So it is good for us that Peter addresses suffering in the words we heard from him today. It is good that the Scriptures never try to sugar-coat the Christian life and try to make you believe that if you’re a Christian things will be all rosy and easy. Because if that were true, then none of us are really Christians. Rather, the Christian life - now, after the Fall into sin, as God told Adam and Eve - is one that is filled with suffering. The suffering we bring upon ourselves because of our own sin and stupidity and rebellion (for Peter that would be suffering justly), and the suffering brought upon us by the sin of others - even when we do good (Peter calls that suffering unjustly).


So suffering is the reality - for mothers and for all the rest of us. The question is: what do you do in the midst of suffering? And here, Peter provides the answer: look outside yourself. If you don’t, if you look rather at yourself or inside yourself, you’ll either despair and have a pity party over the mess in you and the mess you’ve made of things, or you will seek revenge and begin plotting how you can make things right according to how you think things should be. Or both. But all either of those things is going to do is just continue the “suffering spiral.” 


Instead, Peter says, look outside yourself. Look at the One who suffered for you. Look at the One who suffered for you. Look at Jesus on the cross, and follow His example. And His example is this: not just that when He was reviled He did not revile in return. And not just that when He suffered He did not threaten. But the reason why He did not do those things: because He entrusted Himself to Him who judges justly. He entrusted Himself to His Father for His life and hope, even while enduring suffering worse than any of us will have to bear - while He was hanging on the cross.


So here’s what this means for you - two things: First, when your own sins and failures are weighing heavy on you, your sins and failures as a mother or father, a child or spouse, a worker or student, or any other walk of life, entrust yourself to Him who judges justly in repentance. Look outside yourself to Jesus on the cross and see that there, as Peter says, He Himself bore your sins in His body on the tree. And if He bore them for you there and took the just judgment of God upon Himself for them there, for you, then God does not hold them against you. For you, then, there is forgiveness, and in that forgiveness the freedom not to despair, but to die to that sin or those sins, and live to righteousness. It is the freedom not to stay stuck in the past, but to live and work toward that rightness of life that God would have for you, and through you for others. To love, not revile.
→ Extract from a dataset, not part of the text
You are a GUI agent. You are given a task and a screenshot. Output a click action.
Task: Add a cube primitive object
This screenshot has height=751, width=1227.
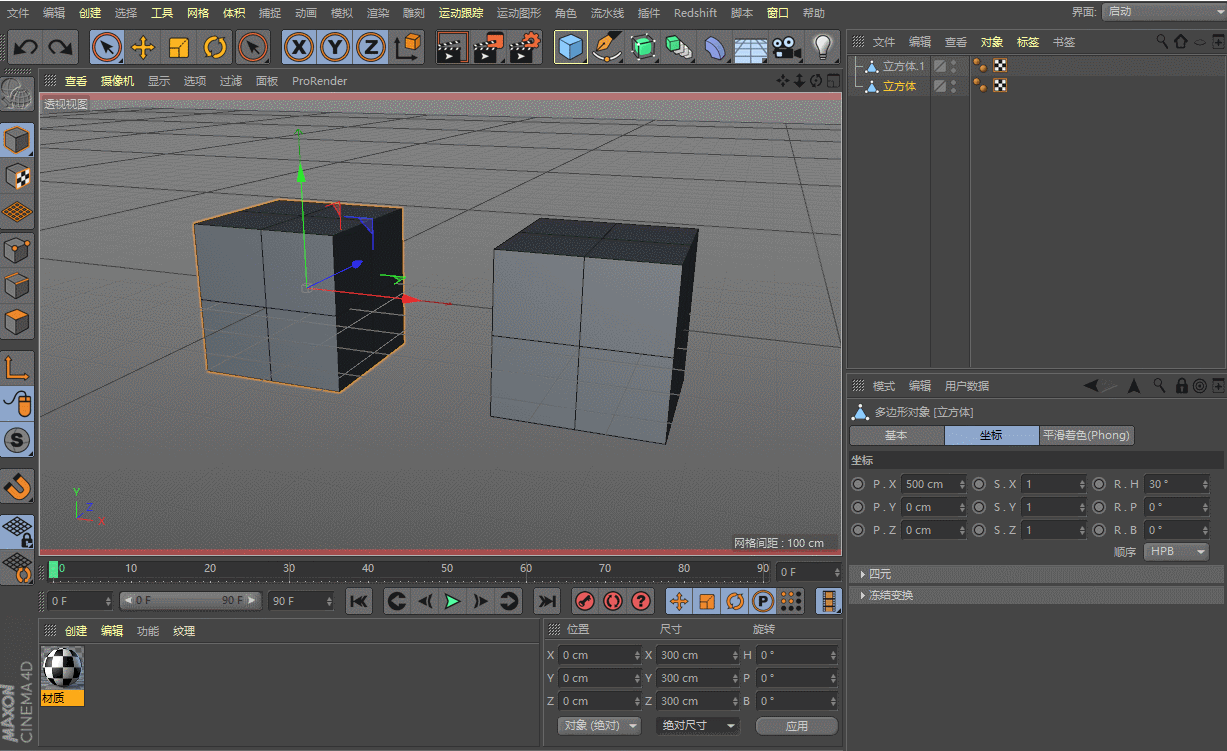(571, 47)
To help, not threaten. 


But second, it means this as well: that when the sins and failures of others are weighing heavy on you and you are suffering unjustly for them, entrust yourself to Him who judges justly in faith. Again, look outside yourself to Jesus on the cross and see that there, as Peter says this time, by His wounds you have been healed. For He was wounded and crushed, He died and rose again, that you who are being wounded and crushed and killed by your own sins and the sins of others might also rise and have life in Him. For whatever is happening, no matter how great the weight, He is stronger. To maybe lift it and take it away. But always to be with you in it, and to see you through it. That it not crush you because it cannot crush Him. For He who defeated death and the grave can protect you from whatever evil and sin rises up against you. And thus receiving His healing and strength and life, you are, again, free to love, not revile. To forgive, not threaten. 


For, as Peter then concludes this section, you were straying like sheep, but have now returned to the Shepherd and Overseer of your souls


You see, there’s one thing every straying sheep can count on, and that’s trouble and suffering. Separated from its shepherd, that sheep will not have what it needs and be exposed to the danger of predators. It may make it for a while and if it’s lucky, escape predators for a time, but in the end will lose its life. And that’s true for us too, who live in a world filled with danger and filled with predators, both physical and spiritual. 


But this Sunday, even as we are reminded of the suffering that is in this world, we are also reminded of our Good Shepherd. That we sheep who often stray have a Shepherd who seeks us out. That we sheep who often stray have a Shepherd to whom we can return. That we sheep who often stray have a Shepherd whose goodness and love faileth never (LSB #709 v.1)


He is the One who is not a thief or a robber, those who care only for what they can get for themselves out of the sheep, but the One who loves the sheep and gives Himself for them. For you. And so He is the door. The door to repentance, the door to forgiveness, the door to life, the door to hope, the door to heaven, through His death and resurrection. His death and resurrection that gives Baptism the power to give us life as His children, that gives Absolution the power to blot out our sins, and that gives the Supper the power to feed and strengthen us with His own Body and Blood. That what we need we have, what we lack He provide, and when we fail, He fulfill. 


And the death and resurrection of Jesus shows us this as well: that our Father can bring good out of suffering. That no matter how badly we have screwed things up and no matter how badly we think others have screwed things up for us, your Father in heaven is greater than this too. For what greater screw up was there than to put on our Creator on the cross? And yet what greater good came from that - the life and salvation of the world. And so again, as Peter said - good advice! - in all your suffering, in all your screw ups, in all things, entrust yourself to Him. To Him who loves you, who forgives you, who died for you, and has promised good to you. He lives to give you that good, maybe in ways you do not expect and cannot imagine. He lives to give you that good, both now and forever.


So if you are a mother celebrating today, or if you are celebrating your mother this day, know how blessed you are. Many mothers, many children, will find no joy this day. And if that’s you - for whatever reason - know our prayers are with you. But no matter who you are, know how blessed you are in Christ. And not just today, but everyday. 


Which reminds me of the old question children sometimes ask: How come if there’s a Mother’s Day and a Father’s Day but there’s no Children’s Day? And you know the answer that usually given: Because every day is Children’s Day! Right? Children never buy that answer! But as a child of God, it’s really true. Because every day, in Christ, is a day in His blessing, in His forgiveness, in His life, in His love, and in His care. The care of the Good Shepherd. Who searches for us when we wander, who binds us up when we’re wounded, who feeds us when we’re hungry, who watches over us when we rest, and who will even be with us when we pass through the valley of the shadow of death, that we come out to life on the other side. 


So do not fear, little flock (LSB #735). Though we live in a world of suffering and death, where things are not the way they ought to be, the voice of your Shepherd is still sounding forth His forgiveness and life for you. Follow that voice to the font, to the pulpit, and to the altar, to the good and perfect gifts of your Good and perfect Shepherd, until you follow that voice home to heaven. Where the way things ought to be are the ways things are, and will be forever. 


For Christ is risen! [He is risen indeed! Alleluia!]


In the Name of the Father and of the (+) Son and of the Holy Spirit. Amen.